TV ‘Nanette’ by Hannah Gadsby
The result is breathtaking, even on repeat watches. Nanette is a stunning demonstration of unerring formal skills applied to the raw, ineradicable pain of being different.
“Nobody here,” says Hannah Gadsby midway through her astonishing stand-up show Nanette, “is leaving this room a better person.”
She’s right. One of the enduring misconceptions about art is that it makes you a better person (or, if it happens to be decadent art, it makes you a worse one). If art of any kind were that magic, the world would be a very different place.
If it’s very good, art does something else: it invites you to reflect. And perhaps then, in tandem with a lot of other imponderables, it may change the way you act in the world. It may even change your life. Nanette is the kind of art made by someone who has no fucks left to give, who has decided, whatever the cost, that she will tell her truth.
Gadsby is, as she tells us, very good at what she does. She knows how to write a complex script that weaves multiple narratives through an architecture of thought. As a performer, she knows how far she can stretch tension and precisely when to release it.

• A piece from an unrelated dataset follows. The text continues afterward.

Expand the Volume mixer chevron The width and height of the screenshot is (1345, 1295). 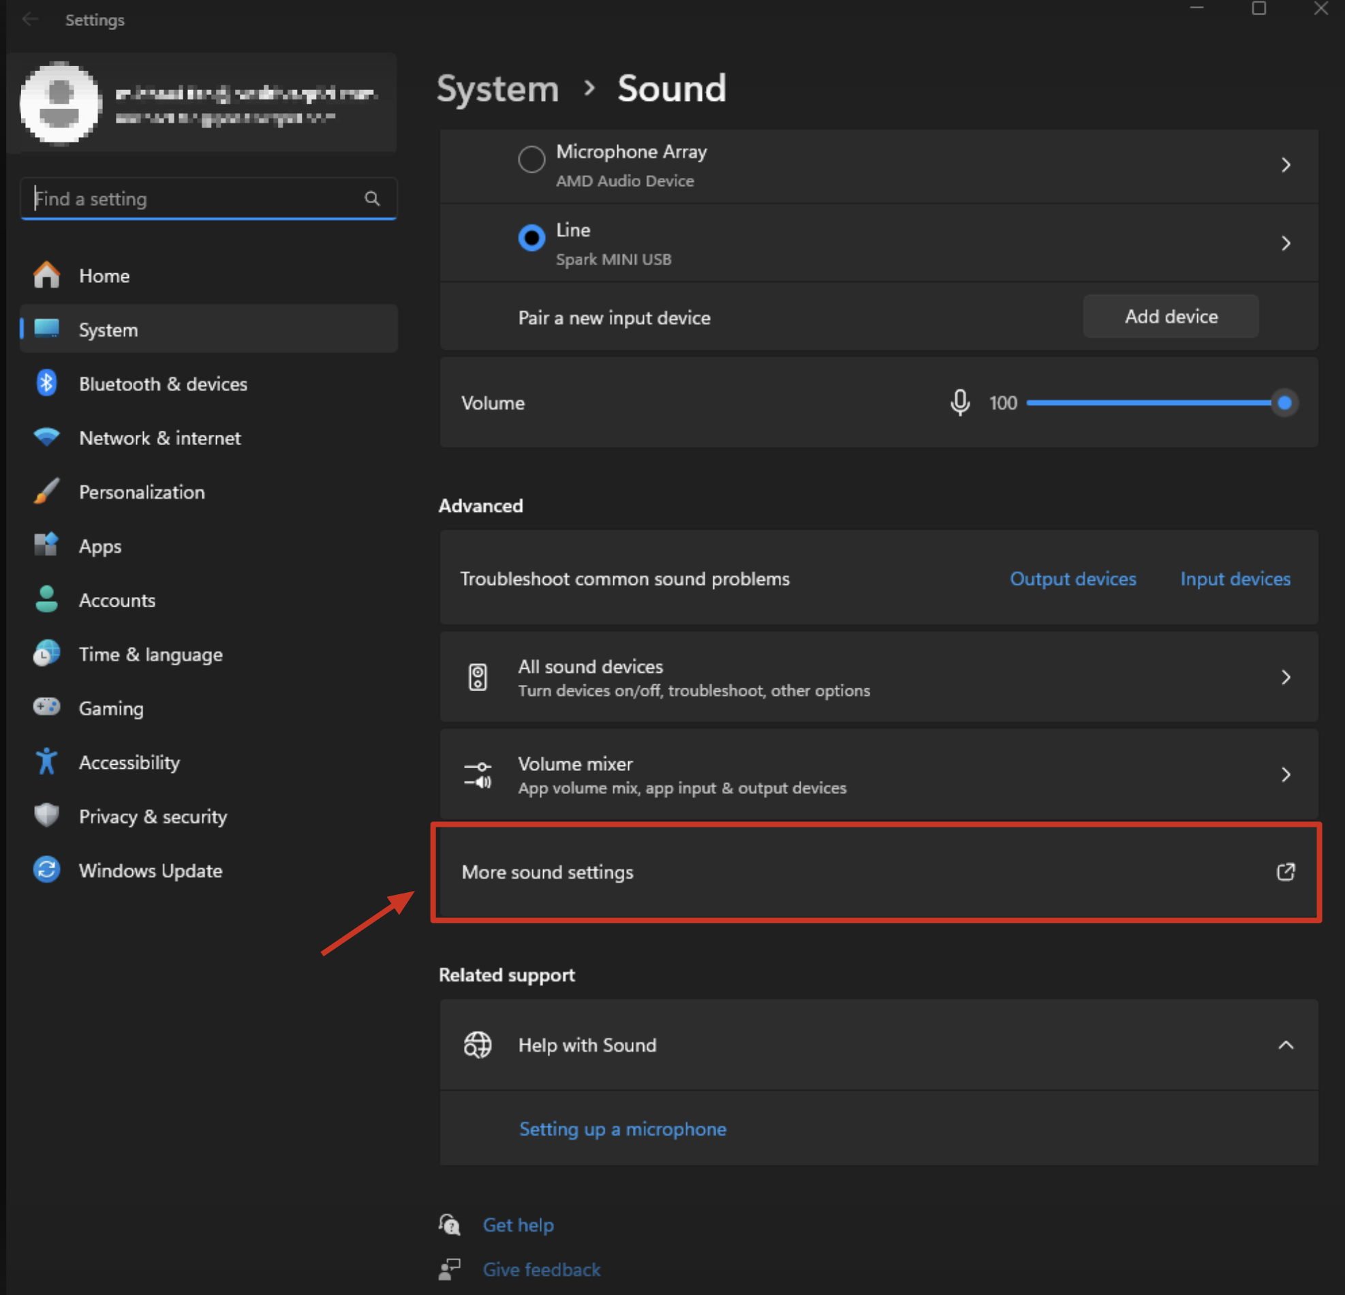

She lays out her tools of trade for our examination, and judges them as wanting.
All her professional life, she tells us, has been about humiliating herself for the pleasure of others, and now she’s not going to do that anymore. And then she tells us why.
The result is breathtaking, even on repeat watches. Nanette is a stunning demonstration of unerring formal skills applied to the raw, ineradicable pain of being different in a society that punishes that difference.
“I will never flourish,” Gadsby says desolatingly towards the end. Some wounds change the very structure of your being. But, as Nanette demonstrates, if you survive being broken, there are things beyond it: generosity, perceptiveness, pride, connection and, most of all, courage. Courage won’t change the world by itself, but nothing will change without it.